Doyle put up his gun, and as if that were a signal, swords were sheathed, guns holstered, until they all stood at ease, or as easy as they got.
“I ask again, Darkness, what has happened?” But no one had to explain, because some shifting among the guards had let him see me. I’d forgotten about the blood on my face. I’d wiped some of it off with a bit of wet cloth from one of the men, but not all of it. Only soap would get it all off. “Lord and Lady protect us, she’s hurt!”
“It is not her blood,” Doyle said.
“Then whose?”
“Mine,” Frost said, and he moved up through the crowd of guards, and again, as if that were a signal, they all began to move down the hallway toward the other two guards.
Ivi wasn’t smiling when he said, “What happened?”
Doyle told him, the brief outline, leaving out what happened when Barinthus touched the ring.
Ivi was shaking his head. “Who would dare? Princess Meredith bears the queen’s mark. To harm her is to risk the queen’s mercy. None of her Ravens would risk that.” There was absolutely none of Ivi’s banter in those words. It was as if the news of the assassination attempt had frightened him out of his jokes and into something more real.Hawthorne’s tricolored eyes were wide. “Who indeed would dare?”

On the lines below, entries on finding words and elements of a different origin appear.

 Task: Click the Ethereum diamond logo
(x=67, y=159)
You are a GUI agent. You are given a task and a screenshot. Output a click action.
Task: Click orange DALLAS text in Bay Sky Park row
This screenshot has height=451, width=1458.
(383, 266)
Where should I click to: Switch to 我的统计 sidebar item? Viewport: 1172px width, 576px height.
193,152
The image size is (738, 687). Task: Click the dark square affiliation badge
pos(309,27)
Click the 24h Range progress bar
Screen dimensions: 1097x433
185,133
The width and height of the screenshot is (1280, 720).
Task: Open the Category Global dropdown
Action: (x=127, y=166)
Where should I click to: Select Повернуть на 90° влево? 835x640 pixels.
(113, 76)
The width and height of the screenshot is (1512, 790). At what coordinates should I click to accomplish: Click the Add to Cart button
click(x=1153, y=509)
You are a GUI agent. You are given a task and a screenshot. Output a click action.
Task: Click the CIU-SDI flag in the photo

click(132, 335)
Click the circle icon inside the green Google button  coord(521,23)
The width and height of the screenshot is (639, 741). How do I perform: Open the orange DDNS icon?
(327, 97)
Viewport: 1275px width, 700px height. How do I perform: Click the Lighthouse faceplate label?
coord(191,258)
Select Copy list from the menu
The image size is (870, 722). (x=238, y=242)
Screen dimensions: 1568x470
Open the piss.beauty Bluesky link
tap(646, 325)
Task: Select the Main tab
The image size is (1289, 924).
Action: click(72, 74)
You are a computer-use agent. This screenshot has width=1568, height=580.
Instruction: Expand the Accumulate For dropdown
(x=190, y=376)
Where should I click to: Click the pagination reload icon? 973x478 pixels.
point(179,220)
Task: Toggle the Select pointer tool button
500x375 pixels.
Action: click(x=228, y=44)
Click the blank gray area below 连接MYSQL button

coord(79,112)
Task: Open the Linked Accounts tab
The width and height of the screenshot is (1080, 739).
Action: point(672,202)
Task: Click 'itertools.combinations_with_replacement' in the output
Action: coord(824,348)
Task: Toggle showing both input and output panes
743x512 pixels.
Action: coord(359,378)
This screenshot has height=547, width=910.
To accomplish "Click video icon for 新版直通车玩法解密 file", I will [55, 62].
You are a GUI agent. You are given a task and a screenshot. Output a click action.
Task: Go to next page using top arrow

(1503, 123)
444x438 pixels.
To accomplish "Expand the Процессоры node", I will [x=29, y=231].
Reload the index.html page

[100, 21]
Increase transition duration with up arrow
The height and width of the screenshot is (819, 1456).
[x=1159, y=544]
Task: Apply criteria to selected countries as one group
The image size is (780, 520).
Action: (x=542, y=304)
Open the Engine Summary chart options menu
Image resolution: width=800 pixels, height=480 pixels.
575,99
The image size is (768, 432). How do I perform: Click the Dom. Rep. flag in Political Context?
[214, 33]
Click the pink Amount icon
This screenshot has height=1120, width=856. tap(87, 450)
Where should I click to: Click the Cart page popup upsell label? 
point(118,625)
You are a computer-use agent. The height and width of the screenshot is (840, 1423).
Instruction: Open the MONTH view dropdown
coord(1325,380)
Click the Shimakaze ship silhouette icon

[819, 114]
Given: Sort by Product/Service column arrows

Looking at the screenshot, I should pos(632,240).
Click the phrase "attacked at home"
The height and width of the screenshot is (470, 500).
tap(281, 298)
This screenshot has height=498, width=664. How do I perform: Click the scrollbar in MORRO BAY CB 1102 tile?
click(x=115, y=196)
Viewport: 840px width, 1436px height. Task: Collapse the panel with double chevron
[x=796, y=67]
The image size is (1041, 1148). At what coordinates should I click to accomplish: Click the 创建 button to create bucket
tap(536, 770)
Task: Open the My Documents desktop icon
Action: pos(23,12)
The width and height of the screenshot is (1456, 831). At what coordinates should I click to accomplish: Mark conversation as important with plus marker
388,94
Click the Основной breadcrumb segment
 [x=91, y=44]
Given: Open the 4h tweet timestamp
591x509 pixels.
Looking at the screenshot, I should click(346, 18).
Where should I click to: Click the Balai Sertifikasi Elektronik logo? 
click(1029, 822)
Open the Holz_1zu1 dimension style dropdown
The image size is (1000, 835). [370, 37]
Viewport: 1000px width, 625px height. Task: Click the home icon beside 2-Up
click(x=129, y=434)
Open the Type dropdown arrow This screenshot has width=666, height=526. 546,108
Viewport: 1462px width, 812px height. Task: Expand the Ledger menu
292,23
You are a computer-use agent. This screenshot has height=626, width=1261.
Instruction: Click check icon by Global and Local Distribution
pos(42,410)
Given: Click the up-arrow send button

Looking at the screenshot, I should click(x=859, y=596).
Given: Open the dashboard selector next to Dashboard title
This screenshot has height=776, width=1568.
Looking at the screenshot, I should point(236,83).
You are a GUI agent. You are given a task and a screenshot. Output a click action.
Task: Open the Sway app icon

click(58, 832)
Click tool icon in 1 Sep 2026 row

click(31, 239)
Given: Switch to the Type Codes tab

Barinthus was still holding me in his arms, but there was no snow now, no cold. I touched his shoulder. “I can walk now.”
He looked at me as if he’d forgotten he was holding me, and maybe he had. He had to bend over to put me safely on the stone floor. I shook the back of my skirt in place, smoothed it with my hands, and knew that the pleats in back simply would not be perfect until the skirt was ironed. There was nothing I could do about it. I just hoped that the news of my near death would distract her from my less-than-perfect clothing. You never knew with Andais; sometimes she would direct her anger at small things if she couldn’t deal with the large.
Ivi went to one knee before me, and when he did, the cloak caught on his leg and pulled to one side, baring his shoulder, part of his chest, and the edge of his hips. He was nude under the cloak.